• [Problem]: Only the lines from the beginning of the entries through the one with "[Chrysalis 10] (73, 1012)" should be written out, please, exactly and without any pictures.

* * * *

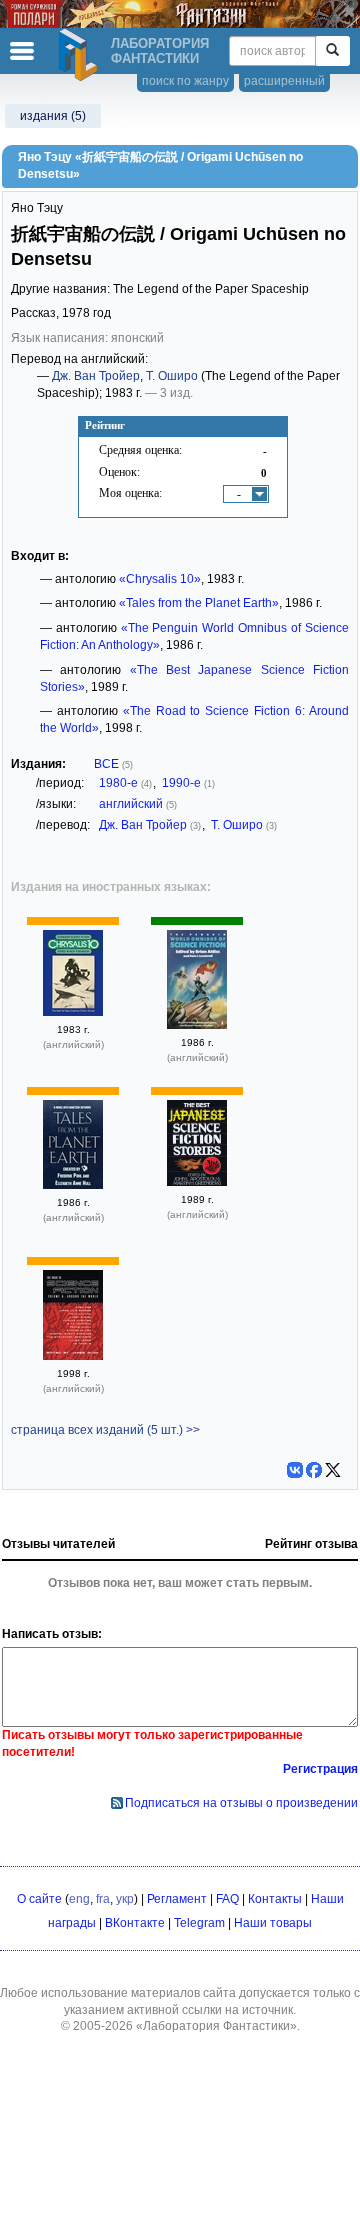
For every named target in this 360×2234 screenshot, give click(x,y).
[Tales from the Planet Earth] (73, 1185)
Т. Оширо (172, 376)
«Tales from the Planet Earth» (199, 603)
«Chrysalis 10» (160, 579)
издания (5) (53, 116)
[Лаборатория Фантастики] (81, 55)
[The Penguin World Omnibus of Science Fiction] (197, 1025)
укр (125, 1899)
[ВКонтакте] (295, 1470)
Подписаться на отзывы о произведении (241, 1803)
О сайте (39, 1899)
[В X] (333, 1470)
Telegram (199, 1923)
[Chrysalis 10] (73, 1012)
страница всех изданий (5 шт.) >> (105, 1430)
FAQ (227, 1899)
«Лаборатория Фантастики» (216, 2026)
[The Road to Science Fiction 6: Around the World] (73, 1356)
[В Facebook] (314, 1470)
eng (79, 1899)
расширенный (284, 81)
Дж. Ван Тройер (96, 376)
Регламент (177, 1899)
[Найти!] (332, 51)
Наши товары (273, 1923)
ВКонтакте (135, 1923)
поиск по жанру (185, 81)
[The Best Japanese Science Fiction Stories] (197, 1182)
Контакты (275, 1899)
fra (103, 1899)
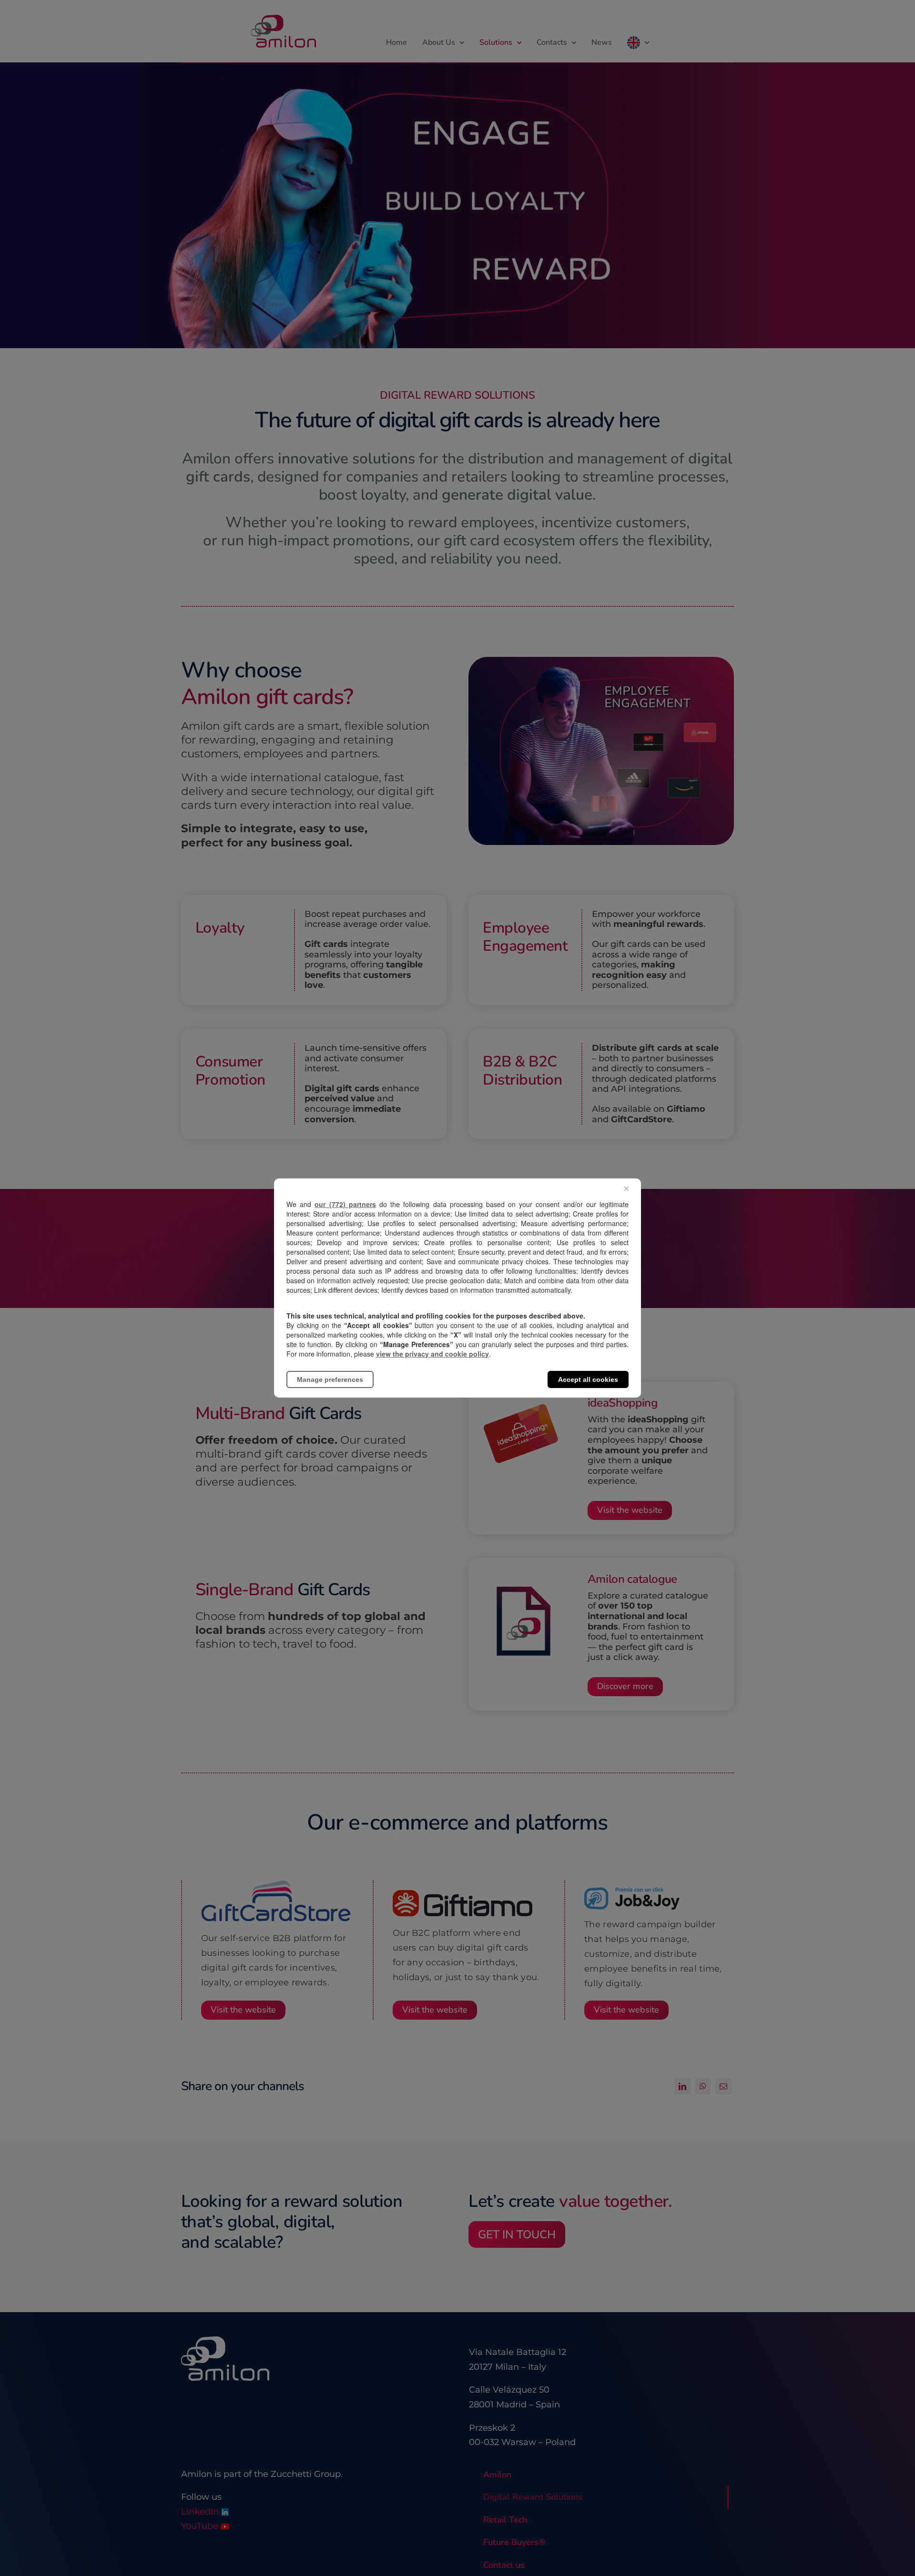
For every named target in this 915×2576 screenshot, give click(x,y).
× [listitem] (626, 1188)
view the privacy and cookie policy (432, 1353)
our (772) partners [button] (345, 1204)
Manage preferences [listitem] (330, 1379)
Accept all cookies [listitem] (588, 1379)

* * * *

• [Your solution]:
For every named target in this 360×2234 screenshot, give click(x,y).
[Tales from the Planet Earth] (73, 1185)
Т. Оширо (172, 376)
«Tales from the Planet Earth» (199, 603)
«Chrysalis 10» (160, 579)
издания (5) (53, 116)
[Лаборатория Фантастики] (81, 55)
[The Penguin World Omnibus of Science Fiction] (197, 1025)
укр (125, 1899)
[ВКонтакте] (295, 1470)
Подписаться на отзывы о произведении (241, 1803)
О сайте (39, 1899)
[В X] (333, 1470)
Telegram (199, 1923)
[Chrysalis 10] (73, 1012)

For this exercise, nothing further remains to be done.